- **Stated task**
Copy out, unchanged, everything in the listing from the line containing "You are a computer-use agent. 1364x862" down to the line containing "click(x=50, y=216)", with both of those lines included.

## BEGIN Provided information

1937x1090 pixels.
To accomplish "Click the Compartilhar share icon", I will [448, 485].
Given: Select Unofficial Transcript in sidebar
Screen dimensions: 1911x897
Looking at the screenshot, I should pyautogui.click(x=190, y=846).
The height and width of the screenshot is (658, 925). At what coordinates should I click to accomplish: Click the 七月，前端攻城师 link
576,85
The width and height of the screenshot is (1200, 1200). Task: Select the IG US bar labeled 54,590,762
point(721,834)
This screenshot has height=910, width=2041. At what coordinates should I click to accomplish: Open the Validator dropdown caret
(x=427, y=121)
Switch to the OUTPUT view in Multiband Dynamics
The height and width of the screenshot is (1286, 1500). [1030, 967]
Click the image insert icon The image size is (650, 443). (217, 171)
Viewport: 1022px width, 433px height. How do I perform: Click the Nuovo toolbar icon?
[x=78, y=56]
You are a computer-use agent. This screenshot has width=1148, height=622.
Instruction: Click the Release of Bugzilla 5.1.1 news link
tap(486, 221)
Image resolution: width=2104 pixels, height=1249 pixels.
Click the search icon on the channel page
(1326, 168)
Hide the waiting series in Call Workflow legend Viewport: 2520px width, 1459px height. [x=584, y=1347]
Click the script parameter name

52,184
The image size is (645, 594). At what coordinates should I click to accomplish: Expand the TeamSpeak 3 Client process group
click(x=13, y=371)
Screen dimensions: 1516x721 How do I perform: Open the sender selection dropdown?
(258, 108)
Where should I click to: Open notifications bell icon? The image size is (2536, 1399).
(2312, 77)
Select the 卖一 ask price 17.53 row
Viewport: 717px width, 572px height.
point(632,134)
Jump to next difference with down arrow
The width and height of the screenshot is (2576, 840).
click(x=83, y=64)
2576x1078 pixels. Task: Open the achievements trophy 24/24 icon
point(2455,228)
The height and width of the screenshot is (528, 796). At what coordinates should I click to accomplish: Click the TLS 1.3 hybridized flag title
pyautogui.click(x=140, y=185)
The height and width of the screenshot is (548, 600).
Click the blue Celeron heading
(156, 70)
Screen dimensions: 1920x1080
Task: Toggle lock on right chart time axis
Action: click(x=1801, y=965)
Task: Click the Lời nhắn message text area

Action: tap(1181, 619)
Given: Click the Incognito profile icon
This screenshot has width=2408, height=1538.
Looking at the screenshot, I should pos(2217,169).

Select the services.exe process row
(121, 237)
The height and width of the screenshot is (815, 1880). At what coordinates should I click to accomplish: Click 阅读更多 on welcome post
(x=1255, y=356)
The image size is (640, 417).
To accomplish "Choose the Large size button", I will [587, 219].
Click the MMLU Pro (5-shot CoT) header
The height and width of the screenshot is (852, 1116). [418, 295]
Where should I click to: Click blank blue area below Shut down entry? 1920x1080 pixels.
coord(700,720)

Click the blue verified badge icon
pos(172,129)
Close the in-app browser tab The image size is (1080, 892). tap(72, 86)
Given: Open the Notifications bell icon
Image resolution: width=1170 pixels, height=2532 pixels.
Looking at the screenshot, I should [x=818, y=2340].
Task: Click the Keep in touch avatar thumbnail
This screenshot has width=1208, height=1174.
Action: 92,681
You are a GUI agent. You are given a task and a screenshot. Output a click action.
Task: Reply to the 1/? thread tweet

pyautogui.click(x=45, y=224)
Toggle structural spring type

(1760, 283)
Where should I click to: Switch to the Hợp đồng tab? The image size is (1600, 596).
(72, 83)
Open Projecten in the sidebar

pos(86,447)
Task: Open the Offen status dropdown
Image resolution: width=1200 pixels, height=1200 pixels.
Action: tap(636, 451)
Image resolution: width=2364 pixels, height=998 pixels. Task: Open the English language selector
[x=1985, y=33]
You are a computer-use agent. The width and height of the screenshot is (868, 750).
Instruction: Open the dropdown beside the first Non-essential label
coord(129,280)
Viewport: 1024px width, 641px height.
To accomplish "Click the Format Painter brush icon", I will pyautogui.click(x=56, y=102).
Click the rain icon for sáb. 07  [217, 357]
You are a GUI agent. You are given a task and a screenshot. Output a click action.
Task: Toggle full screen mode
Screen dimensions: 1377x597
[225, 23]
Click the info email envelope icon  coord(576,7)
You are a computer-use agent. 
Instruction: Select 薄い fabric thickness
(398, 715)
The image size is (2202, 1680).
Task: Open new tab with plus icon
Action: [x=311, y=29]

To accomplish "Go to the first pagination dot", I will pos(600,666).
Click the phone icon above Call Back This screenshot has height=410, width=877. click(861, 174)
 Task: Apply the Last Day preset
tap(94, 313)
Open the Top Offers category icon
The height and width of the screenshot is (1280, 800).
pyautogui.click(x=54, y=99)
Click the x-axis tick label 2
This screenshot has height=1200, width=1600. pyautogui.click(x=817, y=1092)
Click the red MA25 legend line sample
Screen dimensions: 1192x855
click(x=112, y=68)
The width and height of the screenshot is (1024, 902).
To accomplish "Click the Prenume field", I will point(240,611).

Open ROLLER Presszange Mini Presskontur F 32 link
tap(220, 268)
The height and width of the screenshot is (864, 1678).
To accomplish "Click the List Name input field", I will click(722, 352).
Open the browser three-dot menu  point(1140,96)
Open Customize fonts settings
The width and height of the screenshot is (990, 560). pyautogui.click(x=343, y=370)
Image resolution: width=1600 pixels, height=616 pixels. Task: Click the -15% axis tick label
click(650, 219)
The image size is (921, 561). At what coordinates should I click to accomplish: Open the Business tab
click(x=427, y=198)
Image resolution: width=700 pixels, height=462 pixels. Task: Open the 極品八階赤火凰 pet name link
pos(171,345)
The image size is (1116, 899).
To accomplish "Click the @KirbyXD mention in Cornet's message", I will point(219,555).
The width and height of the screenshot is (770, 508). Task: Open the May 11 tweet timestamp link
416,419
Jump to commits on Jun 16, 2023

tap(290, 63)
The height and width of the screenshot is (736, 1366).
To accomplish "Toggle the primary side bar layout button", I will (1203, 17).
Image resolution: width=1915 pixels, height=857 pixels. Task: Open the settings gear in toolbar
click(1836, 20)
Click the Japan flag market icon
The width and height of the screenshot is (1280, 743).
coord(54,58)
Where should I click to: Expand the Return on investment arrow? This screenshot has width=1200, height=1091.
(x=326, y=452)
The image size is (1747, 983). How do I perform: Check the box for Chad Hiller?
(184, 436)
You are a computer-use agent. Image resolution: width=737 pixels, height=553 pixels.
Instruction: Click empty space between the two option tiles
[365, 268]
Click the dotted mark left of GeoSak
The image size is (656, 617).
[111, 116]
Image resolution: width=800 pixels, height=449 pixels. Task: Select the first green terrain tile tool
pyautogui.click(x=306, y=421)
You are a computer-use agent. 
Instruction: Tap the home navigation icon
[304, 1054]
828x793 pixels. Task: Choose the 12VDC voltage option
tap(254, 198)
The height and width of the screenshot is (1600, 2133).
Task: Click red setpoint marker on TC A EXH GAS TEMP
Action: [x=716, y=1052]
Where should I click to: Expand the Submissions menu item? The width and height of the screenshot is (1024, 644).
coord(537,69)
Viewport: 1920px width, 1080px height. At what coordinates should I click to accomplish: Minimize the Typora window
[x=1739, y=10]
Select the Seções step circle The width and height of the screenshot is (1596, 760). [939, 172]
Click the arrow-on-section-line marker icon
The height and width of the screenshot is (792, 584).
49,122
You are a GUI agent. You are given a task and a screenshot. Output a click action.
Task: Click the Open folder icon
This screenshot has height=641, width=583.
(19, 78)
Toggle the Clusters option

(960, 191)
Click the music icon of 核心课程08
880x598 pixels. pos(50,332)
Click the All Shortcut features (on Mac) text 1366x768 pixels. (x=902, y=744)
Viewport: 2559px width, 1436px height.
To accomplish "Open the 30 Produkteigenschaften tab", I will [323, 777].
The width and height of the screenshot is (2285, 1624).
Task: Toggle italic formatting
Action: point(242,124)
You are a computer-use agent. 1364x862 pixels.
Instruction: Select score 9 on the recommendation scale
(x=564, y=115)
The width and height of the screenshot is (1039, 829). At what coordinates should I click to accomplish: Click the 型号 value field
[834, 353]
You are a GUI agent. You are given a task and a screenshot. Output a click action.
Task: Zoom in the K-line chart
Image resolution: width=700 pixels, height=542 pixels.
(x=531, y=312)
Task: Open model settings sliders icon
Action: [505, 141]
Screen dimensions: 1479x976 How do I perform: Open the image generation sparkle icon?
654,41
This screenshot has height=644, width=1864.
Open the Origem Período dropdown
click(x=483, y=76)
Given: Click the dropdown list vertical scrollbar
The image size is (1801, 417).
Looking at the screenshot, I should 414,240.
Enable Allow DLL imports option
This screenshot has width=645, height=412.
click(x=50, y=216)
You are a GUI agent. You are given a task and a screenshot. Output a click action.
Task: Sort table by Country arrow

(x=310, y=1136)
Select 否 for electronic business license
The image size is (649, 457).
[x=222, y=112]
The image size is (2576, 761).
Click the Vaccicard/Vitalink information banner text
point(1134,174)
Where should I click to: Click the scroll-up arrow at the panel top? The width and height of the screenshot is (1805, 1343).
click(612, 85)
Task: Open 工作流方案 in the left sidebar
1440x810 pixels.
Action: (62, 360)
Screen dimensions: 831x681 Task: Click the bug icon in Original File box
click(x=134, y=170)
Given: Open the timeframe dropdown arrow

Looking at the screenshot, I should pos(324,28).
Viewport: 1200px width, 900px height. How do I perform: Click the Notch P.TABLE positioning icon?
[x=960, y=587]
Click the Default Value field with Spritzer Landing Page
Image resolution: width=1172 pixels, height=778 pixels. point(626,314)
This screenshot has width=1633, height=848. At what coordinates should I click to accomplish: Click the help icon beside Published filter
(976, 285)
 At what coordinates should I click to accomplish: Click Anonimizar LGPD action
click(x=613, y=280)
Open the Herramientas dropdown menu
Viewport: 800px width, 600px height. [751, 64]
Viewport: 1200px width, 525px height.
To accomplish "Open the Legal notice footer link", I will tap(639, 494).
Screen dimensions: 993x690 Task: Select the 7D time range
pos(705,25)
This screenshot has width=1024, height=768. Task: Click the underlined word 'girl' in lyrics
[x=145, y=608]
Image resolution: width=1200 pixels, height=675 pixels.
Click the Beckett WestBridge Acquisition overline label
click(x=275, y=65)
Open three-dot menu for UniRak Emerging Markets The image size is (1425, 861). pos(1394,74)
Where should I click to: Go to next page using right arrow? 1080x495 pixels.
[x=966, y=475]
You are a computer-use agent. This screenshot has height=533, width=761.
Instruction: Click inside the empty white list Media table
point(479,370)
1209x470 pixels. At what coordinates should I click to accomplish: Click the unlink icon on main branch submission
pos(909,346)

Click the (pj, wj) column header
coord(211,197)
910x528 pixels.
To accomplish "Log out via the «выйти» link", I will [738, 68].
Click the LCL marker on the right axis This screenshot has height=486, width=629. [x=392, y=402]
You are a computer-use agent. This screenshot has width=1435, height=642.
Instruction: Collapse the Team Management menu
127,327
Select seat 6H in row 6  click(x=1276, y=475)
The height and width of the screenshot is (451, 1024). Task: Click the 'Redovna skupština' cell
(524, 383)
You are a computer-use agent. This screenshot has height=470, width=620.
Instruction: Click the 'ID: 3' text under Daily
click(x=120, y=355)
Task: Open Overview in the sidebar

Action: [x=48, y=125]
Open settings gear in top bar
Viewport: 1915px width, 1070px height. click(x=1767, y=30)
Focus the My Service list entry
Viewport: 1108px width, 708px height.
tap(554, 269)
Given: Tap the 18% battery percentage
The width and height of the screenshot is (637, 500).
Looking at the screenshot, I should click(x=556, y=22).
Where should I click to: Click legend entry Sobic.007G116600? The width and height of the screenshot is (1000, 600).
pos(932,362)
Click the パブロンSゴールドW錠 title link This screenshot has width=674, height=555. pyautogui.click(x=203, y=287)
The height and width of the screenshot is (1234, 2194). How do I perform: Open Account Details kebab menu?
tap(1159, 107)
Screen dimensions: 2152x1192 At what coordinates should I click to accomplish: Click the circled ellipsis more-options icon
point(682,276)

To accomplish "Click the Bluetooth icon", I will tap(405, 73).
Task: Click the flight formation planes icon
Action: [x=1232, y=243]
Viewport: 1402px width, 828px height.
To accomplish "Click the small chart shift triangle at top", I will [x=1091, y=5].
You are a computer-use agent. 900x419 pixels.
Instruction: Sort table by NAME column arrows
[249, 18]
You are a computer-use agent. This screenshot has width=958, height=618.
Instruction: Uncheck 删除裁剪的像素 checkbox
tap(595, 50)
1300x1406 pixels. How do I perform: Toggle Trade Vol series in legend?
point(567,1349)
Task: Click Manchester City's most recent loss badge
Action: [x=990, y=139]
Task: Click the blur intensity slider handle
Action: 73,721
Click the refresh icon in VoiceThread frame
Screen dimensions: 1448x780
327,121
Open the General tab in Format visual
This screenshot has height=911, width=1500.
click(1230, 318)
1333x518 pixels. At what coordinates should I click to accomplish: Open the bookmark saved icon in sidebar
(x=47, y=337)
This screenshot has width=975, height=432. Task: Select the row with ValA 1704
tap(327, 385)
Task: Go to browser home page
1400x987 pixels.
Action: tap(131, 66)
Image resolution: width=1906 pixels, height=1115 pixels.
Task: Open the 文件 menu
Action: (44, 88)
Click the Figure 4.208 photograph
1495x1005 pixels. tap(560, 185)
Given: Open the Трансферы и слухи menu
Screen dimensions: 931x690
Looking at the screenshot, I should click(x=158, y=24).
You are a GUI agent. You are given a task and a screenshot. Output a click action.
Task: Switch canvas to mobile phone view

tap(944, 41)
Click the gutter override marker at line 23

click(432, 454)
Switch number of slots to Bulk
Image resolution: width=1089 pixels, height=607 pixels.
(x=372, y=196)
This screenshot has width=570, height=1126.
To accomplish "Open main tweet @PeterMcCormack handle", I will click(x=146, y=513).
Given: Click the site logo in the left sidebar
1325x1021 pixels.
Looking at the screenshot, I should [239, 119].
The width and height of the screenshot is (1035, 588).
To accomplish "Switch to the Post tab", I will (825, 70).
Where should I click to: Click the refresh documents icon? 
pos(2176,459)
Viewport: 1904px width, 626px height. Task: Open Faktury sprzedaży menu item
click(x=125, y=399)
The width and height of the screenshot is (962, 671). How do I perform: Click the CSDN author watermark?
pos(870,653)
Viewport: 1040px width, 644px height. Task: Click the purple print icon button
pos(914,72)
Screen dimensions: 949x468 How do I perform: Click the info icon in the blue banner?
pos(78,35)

## END Provided information

- **Written response**
You are a computer-use agent. 1364x862 pixels.
Instruction: Select score 9 on the recommendation scale
(x=564, y=115)
The width and height of the screenshot is (1039, 829). At what coordinates should I click to accomplish: Click the 型号 value field
[834, 353]
You are a GUI agent. You are given a task and a screenshot. Output a click action.
Task: Zoom in the K-line chart
Image resolution: width=700 pixels, height=542 pixels.
(x=531, y=312)
Task: Open model settings sliders icon
Action: [505, 141]
Screen dimensions: 1479x976 How do I perform: Open the image generation sparkle icon?
654,41
This screenshot has height=644, width=1864.
Open the Origem Período dropdown
click(x=483, y=76)
Given: Click the dropdown list vertical scrollbar
The image size is (1801, 417).
Looking at the screenshot, I should 414,240.
Enable Allow DLL imports option
This screenshot has width=645, height=412.
click(x=50, y=216)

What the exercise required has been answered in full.